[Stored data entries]
____
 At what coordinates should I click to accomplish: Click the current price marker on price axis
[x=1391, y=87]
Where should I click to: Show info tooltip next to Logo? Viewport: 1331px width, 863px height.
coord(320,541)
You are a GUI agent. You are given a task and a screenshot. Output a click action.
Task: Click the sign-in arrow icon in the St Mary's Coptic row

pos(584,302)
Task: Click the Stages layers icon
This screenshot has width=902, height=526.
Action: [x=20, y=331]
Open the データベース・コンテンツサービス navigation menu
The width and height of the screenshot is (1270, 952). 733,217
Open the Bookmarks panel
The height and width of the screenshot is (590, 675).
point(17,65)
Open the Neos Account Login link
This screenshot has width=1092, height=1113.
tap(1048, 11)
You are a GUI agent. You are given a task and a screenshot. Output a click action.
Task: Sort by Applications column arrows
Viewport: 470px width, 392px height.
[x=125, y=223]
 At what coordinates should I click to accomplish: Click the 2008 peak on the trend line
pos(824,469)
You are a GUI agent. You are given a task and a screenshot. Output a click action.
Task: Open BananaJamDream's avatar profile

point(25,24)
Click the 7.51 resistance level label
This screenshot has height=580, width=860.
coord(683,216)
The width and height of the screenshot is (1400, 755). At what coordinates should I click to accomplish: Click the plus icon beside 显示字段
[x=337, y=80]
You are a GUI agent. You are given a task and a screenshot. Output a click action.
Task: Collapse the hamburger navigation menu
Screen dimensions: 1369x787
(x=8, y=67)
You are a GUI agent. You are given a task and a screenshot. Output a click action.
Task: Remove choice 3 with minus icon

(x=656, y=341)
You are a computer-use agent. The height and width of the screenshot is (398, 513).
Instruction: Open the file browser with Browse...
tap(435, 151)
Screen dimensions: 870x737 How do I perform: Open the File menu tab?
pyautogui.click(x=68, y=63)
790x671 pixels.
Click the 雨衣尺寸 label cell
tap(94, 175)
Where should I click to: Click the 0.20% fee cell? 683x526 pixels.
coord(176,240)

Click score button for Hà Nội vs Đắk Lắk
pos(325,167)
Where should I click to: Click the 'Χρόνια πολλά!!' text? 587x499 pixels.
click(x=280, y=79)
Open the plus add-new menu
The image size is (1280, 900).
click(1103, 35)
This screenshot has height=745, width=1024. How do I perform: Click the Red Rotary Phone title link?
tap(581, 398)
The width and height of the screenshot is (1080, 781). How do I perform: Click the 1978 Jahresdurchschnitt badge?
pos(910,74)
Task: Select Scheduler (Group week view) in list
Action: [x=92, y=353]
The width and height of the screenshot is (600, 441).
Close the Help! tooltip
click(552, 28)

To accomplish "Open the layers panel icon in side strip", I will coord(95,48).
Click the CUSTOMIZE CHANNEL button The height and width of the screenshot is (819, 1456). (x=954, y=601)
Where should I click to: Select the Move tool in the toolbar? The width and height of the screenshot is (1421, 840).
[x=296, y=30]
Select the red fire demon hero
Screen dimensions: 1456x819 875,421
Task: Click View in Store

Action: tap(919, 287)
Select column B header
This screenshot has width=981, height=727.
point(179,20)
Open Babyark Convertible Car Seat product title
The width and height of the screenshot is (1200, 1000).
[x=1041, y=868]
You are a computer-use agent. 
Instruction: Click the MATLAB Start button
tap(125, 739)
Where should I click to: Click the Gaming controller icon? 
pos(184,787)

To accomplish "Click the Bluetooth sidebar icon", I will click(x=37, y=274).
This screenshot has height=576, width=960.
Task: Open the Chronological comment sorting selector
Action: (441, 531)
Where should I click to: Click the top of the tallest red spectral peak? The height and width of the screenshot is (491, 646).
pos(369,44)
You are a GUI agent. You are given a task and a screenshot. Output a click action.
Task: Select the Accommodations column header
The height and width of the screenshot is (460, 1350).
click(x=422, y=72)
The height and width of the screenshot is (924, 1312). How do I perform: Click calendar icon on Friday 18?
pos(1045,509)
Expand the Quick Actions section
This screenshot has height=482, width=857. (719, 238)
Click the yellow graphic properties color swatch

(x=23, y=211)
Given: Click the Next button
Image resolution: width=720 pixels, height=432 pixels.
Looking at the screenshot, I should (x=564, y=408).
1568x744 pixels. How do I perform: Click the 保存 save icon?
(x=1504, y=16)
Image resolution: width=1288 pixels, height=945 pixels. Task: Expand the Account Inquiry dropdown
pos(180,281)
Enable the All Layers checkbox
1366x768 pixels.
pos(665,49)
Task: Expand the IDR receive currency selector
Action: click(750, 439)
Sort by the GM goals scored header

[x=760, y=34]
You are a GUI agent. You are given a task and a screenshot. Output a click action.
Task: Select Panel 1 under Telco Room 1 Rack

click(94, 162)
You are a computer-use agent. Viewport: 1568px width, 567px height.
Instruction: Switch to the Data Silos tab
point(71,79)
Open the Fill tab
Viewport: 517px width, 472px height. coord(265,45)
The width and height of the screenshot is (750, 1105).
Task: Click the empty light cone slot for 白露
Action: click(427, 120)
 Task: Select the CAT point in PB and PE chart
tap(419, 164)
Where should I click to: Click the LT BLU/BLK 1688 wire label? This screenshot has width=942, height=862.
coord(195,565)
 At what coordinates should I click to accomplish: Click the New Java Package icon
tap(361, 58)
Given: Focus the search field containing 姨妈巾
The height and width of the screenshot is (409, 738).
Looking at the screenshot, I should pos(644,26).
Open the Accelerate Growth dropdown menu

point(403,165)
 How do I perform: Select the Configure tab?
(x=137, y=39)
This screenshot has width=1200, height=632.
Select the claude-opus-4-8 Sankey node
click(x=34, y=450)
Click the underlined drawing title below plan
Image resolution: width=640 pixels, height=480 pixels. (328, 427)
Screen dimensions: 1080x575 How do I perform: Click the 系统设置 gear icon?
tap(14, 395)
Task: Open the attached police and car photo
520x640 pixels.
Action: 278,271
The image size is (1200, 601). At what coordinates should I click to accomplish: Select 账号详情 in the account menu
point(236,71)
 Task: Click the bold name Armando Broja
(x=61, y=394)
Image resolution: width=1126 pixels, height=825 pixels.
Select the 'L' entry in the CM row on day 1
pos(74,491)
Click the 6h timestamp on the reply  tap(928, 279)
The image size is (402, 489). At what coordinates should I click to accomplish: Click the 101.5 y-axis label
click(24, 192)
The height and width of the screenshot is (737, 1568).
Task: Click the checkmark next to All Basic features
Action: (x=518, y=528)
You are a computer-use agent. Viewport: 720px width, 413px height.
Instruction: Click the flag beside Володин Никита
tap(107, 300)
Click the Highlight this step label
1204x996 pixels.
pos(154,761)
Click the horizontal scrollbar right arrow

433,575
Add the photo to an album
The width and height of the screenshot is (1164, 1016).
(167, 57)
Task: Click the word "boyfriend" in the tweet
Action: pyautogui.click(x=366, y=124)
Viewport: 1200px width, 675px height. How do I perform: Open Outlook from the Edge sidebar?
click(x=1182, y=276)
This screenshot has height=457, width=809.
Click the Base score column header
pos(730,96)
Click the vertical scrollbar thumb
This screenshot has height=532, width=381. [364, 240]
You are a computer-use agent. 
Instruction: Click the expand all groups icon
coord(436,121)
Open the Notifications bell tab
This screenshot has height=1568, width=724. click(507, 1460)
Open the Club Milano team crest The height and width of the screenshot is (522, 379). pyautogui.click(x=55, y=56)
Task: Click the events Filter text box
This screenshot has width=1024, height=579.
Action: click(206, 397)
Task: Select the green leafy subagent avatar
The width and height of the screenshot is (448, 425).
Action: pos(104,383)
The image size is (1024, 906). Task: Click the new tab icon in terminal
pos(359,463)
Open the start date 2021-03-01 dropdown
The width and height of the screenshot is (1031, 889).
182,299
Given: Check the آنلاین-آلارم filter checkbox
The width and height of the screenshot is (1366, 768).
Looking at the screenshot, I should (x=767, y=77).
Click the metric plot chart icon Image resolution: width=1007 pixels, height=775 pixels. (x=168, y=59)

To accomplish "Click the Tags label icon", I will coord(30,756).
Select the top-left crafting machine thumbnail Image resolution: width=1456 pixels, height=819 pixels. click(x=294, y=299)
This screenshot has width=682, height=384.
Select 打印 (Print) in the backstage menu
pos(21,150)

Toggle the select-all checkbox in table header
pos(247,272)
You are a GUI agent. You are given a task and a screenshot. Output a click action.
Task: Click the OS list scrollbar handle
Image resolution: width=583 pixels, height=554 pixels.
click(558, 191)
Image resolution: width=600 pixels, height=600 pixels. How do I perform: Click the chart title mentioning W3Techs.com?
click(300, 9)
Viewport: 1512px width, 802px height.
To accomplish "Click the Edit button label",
____
## Exercise instructions
All lines above from the one with "Where should I click to: Click the Gaming" to the one with "Given: Focus the search field containing 姨妈巾", inclusive, should be copied exactly, and no other lines.

## Response below
Where should I click to: Click the Gaming controller icon? 
pos(184,787)

To accomplish "Click the Bluetooth sidebar icon", I will click(x=37, y=274).
This screenshot has height=576, width=960.
Task: Open the Chronological comment sorting selector
Action: (441, 531)
Where should I click to: Click the top of the tallest red spectral peak? The height and width of the screenshot is (491, 646).
pos(369,44)
You are a GUI agent. You are given a task and a screenshot. Output a click action.
Task: Select the Accommodations column header
The height and width of the screenshot is (460, 1350).
click(x=422, y=72)
The height and width of the screenshot is (924, 1312). How do I perform: Click calendar icon on Friday 18?
pos(1045,509)
Expand the Quick Actions section
This screenshot has height=482, width=857. (719, 238)
Click the yellow graphic properties color swatch

(x=23, y=211)
Given: Click the Next button
Image resolution: width=720 pixels, height=432 pixels.
Looking at the screenshot, I should (x=564, y=408).
1568x744 pixels. How do I perform: Click the 保存 save icon?
(x=1504, y=16)
Image resolution: width=1288 pixels, height=945 pixels. Task: Expand the Account Inquiry dropdown
pos(180,281)
Enable the All Layers checkbox
1366x768 pixels.
pos(665,49)
Task: Expand the IDR receive currency selector
Action: click(750, 439)
Sort by the GM goals scored header

[x=760, y=34]
You are a GUI agent. You are given a task and a screenshot. Output a click action.
Task: Select Panel 1 under Telco Room 1 Rack

click(94, 162)
You are a computer-use agent. Viewport: 1568px width, 567px height.
Instruction: Switch to the Data Silos tab
point(71,79)
Open the Fill tab
Viewport: 517px width, 472px height. coord(265,45)
The width and height of the screenshot is (750, 1105).
Task: Click the empty light cone slot for 白露
Action: click(427, 120)
 Task: Select the CAT point in PB and PE chart
tap(419, 164)
Where should I click to: Click the LT BLU/BLK 1688 wire label? This screenshot has width=942, height=862.
coord(195,565)
 At what coordinates should I click to accomplish: Click the New Java Package icon
tap(361, 58)
Given: Focus the search field containing 姨妈巾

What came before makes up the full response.